Cauliflower rice is the perfect gluten free, low carb alternative side dish to compliment a healthy eating regime and ideal for those interested in weight loss on a low-carb diet.
This recipe would easily serve 3-4.
- 1 Cauliflower
- Dash of Olive/ Coconut oil
- 2-4 x tbsp. Water
- Salt and Pepper, to taste
- Remove the leaves and the tough end of the stalk.
- Coarsely grate the cauliflower by hand, or in the food processor, into rice sized pieces.
- Add to a heated frying pan (medium heat) with a dash of olive/ coconut oil and 2-4 tbsp. water, allow to steam for 4-7 minutes until tender.
- Add salt and pepper to taste.
You can also add a teaspoon or two of your choice of spices; garlic, turmeric, garam masala or cumin for example (add to the oil and heat gently before adding the cauliflower and water).

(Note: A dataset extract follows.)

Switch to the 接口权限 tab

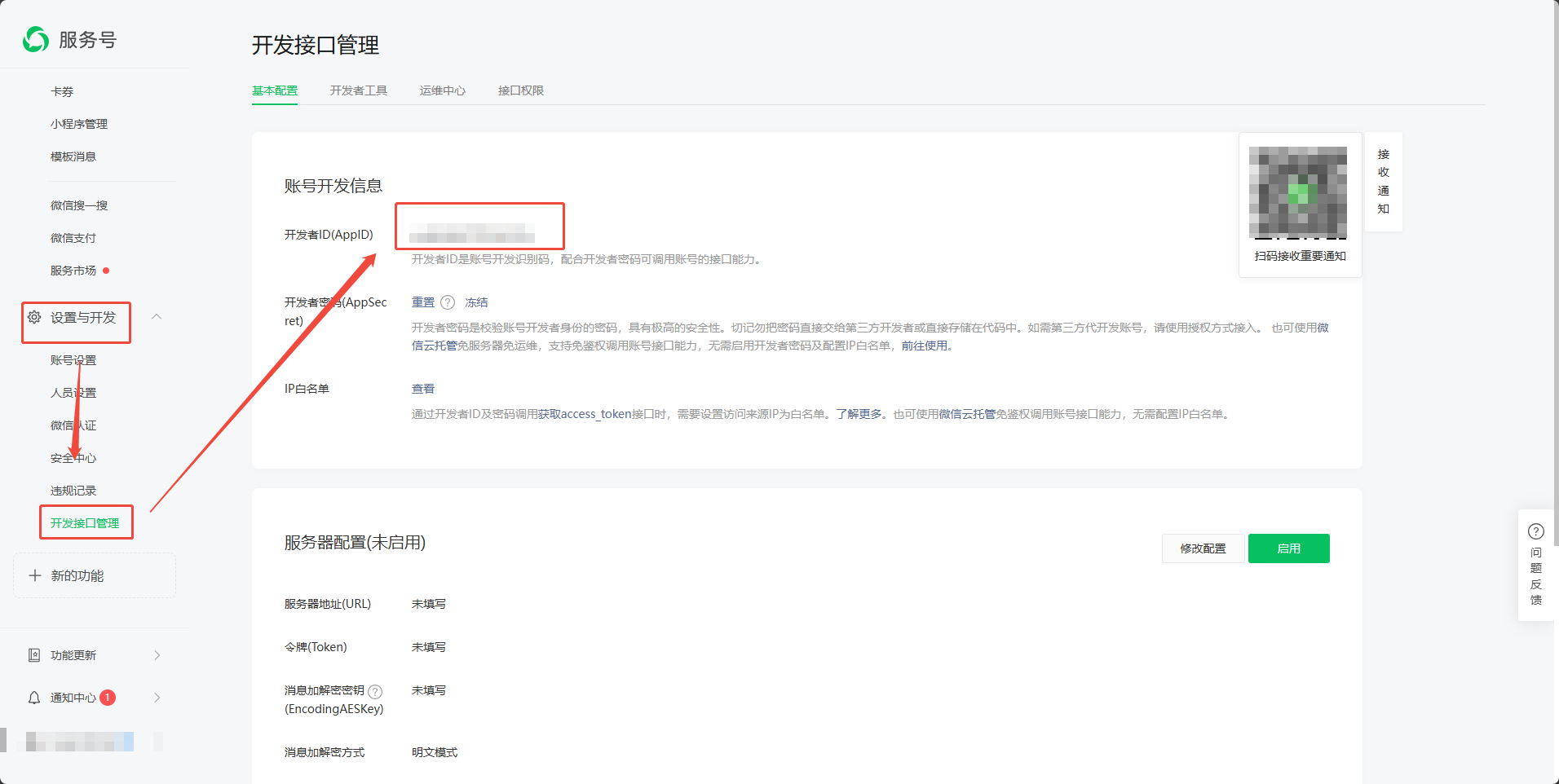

Serve with any foods you would normally enjoy rice or mash potatoes with.
All about Cauliflower:
Making the swap could not be easier, easier than cooking rice (it can’t go wrong!) and much less hassle than peeling potatoes – it’s quick to make too. What’s not to like about cauliflower rice (unless you don’t like cauliflower of course)?
In 150g (2 large florets) of raw cauliflower:
- 37 Calories
- 3.8g Fibre
- 3g Protein
- 85 mcg Folate
- 448 mg Potassium
- 72 mg Vitamin C
- 23 mcg Vitamin K
Here are our top 10 reasons to eat more cauliflower:
- Way less carbs (simple sugars) than rice
- Easier and quicker to cook than rice or mash
- Low glycemic load
- Mildly anti-inflammatory
- Good intestinal health
- Good for immunity
- Excellent source of phytonutrients
- Folate and Vitamin C for your immune system
- Potassium for muscles
- So good the kids won’t complain (too much!)

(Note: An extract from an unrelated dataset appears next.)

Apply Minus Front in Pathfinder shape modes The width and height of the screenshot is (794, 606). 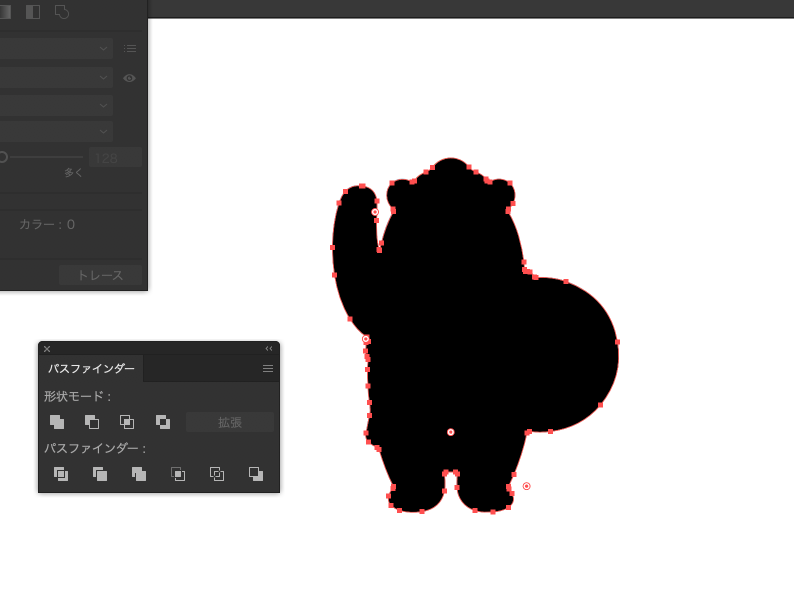92,422
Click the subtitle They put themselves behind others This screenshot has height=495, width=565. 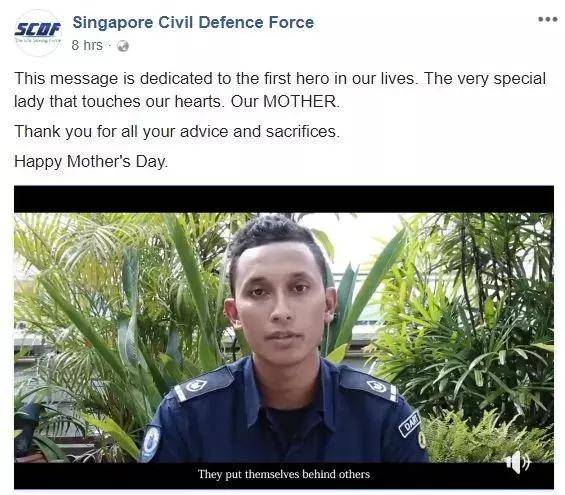[284, 474]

Here are another top 5 other things we like to do with cauliflower:
- Add dash of milk or cream and mash
- Cut finely and roast until golden brown
- Use raw in dips
- Add a dash of cream and teaspoon or two of Dijon mustard and a good grating of parmesan for a luxurious alternative to cauliflower cheese
- Cook. Add dash of milk a grate of nutmeg and blend for gluten free alternative to béchamel.